The idea of enriching the Orangery Garden came from Willem-Alexander, King of the Netherlands, during his visit to the Royal Łazienki in 2014. The design prepared by a Dutch landscape designer – Niek Roozen, came to fruition as a result of the generosity of Dutch and Polish companies who liked the idea of decorating the Old Orangery garden with flowers so much that they donated their flowers for the undertaking.
- It is an example of great Polish-Dutch cooperation – the Dutch landscape designer, Niek Roozen, emphasized.
According to Barbara Werner, Chief Gardener of the Royal Łazienki, the Dutch Flower Garden is intended to show the tradition of the Dutch passion for flowers, nature, and the general beauty that is present in the Royal Łazienki and which has always been associated with Dutch art.
- At the end of the 17th century, the Dutchman Tylman van Gameren left his mark in the Palace on the Isle and the Hermitage building; from 1664, he worked for Stanisław Herakliusz Lubomirski – the owner of Ujazdów at the time. From 1672, this highly educated architect stayed at the court of King Michał Korybut Wiśniowiecki, by whom he was granted indygenat, thereby becoming a Polish nobleman – Barbara Werner, Chief Gardener of the Royal Łazienki, stated.
The Orangery Garden has preserved its regular layout, with a fountain situated in the middle, i.e. the layout which can be seen on building plans from the 18th and 19th century.
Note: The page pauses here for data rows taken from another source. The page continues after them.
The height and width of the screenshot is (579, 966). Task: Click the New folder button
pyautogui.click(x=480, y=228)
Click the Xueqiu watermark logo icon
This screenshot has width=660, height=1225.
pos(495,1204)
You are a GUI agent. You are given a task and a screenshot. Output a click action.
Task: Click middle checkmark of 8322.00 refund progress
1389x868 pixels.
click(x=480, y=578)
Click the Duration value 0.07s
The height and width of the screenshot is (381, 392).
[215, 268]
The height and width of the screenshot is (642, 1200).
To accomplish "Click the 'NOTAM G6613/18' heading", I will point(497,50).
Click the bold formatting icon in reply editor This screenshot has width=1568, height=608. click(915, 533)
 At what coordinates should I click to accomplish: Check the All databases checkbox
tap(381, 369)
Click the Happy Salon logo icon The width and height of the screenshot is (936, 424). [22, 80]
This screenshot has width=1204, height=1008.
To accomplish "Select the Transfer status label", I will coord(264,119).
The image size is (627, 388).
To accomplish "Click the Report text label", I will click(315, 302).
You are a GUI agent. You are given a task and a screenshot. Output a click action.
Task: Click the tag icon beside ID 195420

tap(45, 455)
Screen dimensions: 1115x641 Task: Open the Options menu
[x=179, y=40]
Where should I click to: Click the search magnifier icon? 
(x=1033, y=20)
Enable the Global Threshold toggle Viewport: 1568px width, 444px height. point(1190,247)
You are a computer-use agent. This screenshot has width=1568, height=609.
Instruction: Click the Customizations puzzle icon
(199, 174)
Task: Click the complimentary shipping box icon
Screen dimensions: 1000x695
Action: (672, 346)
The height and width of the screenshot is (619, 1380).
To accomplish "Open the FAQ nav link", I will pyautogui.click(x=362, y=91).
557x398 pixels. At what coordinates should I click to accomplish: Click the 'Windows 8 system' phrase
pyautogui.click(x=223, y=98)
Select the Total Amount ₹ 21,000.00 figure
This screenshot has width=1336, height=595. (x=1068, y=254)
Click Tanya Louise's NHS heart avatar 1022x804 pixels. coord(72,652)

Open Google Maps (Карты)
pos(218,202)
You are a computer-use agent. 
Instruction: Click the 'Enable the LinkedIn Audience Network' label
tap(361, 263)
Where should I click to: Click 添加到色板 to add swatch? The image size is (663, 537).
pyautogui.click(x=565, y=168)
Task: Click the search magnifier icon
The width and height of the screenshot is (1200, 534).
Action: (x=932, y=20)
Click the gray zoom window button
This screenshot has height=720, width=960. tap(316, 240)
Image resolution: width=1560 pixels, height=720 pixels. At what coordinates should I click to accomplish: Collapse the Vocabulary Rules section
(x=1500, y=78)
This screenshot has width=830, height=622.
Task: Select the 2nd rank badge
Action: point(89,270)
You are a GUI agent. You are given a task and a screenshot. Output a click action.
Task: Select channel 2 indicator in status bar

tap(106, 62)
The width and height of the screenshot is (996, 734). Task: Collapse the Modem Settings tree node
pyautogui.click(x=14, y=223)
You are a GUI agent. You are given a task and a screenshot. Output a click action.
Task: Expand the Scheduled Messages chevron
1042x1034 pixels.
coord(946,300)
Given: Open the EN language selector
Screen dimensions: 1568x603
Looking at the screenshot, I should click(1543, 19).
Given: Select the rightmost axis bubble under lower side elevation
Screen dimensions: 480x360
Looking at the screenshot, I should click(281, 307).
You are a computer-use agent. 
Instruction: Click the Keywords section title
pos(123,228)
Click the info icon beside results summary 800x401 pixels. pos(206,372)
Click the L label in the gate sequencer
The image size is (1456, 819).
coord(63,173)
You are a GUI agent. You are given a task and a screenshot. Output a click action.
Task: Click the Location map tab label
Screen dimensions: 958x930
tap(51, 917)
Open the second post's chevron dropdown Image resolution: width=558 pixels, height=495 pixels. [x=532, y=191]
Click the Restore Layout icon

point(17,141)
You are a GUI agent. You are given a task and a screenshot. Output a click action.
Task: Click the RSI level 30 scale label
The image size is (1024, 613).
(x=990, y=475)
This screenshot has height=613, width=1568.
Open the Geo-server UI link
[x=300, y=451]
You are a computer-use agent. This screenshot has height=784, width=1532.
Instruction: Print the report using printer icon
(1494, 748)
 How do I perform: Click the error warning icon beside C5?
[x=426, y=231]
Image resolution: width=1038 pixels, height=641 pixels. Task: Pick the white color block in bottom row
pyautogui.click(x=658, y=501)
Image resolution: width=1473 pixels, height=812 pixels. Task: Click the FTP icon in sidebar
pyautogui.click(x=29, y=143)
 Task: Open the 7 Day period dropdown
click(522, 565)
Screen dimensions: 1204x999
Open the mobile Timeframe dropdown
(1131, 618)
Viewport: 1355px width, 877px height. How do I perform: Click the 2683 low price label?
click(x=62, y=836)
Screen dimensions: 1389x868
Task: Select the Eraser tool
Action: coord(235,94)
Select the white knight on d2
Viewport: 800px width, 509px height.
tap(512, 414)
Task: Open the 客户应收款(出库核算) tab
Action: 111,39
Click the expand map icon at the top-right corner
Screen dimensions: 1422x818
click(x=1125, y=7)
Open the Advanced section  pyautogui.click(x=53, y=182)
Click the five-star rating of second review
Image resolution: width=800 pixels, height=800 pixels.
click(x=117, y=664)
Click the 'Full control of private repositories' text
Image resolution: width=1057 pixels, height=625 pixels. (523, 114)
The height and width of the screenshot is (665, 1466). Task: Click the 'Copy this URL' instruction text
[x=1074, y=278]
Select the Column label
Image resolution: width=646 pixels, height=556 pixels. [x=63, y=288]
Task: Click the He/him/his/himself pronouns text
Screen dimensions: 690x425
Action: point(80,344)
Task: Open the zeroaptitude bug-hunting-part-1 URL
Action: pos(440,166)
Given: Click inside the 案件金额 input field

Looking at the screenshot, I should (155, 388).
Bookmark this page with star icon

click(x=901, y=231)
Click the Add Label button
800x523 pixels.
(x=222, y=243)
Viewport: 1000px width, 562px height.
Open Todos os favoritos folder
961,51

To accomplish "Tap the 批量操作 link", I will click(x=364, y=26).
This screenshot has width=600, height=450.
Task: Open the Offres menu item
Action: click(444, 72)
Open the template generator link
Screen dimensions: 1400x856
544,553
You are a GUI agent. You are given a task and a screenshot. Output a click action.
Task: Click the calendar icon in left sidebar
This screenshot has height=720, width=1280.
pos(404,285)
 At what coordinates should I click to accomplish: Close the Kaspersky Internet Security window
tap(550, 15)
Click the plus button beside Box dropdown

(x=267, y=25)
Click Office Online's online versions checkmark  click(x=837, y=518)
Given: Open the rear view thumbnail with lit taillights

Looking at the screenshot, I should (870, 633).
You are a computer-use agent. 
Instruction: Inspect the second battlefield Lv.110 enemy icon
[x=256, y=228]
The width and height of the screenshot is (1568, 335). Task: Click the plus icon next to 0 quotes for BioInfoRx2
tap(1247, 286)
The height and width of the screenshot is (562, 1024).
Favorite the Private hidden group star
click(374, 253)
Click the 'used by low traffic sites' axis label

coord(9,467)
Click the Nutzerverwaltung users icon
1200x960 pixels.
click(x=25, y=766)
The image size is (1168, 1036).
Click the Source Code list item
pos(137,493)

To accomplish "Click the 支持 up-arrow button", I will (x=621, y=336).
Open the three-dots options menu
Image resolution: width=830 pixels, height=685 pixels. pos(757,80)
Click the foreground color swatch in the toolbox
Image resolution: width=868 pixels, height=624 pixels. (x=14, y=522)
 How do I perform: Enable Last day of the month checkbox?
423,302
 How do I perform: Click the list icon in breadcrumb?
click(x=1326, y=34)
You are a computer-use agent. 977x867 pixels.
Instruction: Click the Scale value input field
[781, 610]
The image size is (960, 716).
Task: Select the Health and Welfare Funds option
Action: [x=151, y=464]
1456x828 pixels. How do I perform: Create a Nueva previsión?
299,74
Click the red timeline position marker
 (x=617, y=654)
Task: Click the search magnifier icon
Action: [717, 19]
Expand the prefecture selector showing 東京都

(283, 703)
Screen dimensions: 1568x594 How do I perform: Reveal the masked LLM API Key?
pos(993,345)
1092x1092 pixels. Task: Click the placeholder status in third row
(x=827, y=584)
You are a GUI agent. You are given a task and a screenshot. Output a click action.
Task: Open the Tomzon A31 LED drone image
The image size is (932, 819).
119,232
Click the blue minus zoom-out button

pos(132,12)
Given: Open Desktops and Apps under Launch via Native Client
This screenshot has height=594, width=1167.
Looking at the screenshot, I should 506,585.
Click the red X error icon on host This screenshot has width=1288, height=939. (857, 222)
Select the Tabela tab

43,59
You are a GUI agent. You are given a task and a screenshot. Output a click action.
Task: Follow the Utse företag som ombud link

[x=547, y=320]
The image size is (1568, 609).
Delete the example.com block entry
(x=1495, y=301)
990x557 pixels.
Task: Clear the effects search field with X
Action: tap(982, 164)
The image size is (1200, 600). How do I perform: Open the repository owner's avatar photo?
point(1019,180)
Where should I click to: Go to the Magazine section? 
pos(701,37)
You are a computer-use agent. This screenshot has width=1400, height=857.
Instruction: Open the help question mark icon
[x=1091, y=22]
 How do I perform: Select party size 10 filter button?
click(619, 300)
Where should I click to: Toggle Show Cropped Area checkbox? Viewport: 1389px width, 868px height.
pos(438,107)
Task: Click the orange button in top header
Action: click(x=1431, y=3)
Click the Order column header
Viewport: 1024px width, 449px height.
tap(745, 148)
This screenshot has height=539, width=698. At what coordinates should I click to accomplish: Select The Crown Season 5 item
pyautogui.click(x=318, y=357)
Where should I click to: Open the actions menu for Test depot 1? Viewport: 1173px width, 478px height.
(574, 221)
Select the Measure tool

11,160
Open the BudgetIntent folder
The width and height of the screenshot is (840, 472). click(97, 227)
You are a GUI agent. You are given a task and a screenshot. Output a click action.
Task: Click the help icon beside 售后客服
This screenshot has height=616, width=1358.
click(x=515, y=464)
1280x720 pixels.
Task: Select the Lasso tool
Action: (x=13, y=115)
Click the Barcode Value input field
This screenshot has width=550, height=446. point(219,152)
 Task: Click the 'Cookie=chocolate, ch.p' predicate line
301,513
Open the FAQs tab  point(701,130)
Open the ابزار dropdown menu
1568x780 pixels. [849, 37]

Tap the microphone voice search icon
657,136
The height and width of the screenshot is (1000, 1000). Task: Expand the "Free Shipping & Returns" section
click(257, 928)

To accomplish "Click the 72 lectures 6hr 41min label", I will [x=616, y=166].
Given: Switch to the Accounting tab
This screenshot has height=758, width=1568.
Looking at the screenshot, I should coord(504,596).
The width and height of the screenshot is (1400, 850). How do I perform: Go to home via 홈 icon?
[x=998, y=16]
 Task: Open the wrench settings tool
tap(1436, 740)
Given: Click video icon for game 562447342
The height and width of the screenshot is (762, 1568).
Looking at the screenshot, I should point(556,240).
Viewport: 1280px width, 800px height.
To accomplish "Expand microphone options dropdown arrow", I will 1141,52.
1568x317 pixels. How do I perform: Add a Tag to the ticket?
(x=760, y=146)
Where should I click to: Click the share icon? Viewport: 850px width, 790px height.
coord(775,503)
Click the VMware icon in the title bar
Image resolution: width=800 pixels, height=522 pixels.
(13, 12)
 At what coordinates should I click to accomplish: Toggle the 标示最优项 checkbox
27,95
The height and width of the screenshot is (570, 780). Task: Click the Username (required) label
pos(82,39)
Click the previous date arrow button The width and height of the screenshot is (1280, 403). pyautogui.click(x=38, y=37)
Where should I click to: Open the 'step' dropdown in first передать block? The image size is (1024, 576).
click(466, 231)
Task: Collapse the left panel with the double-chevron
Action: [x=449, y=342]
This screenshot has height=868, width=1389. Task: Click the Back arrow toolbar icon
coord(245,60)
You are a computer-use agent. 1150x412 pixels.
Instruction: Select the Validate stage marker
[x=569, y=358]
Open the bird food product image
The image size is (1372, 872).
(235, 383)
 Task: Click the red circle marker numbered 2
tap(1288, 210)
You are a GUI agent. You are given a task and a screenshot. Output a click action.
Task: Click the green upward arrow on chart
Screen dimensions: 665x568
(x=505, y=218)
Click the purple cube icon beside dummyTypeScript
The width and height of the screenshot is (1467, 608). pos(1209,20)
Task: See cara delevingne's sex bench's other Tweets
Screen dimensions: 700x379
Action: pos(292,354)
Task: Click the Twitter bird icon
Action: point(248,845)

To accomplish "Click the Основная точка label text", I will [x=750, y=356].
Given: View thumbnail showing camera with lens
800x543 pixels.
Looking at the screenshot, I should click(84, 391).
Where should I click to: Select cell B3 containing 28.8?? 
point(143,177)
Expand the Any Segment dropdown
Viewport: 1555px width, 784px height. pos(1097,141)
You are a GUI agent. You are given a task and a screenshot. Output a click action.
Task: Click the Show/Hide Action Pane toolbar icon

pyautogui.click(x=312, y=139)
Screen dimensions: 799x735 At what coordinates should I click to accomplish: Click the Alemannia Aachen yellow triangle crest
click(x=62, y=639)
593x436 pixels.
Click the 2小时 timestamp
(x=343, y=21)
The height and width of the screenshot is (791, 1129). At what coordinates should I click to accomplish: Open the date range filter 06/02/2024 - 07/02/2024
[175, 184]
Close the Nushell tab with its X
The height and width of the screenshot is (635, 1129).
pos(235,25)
It was recreated, according to historical accounts during the revitalization of the Old Orangery and its immediate surroundings.
The Dutch Flower Garden was created in cooperation with the Embassy of the Netherlands, and is one of the elements of the Dutch Days in the Royal Łazienki organised on the occasion of the presidency of the Kingdom of the Netherlands of the Council of the European Union.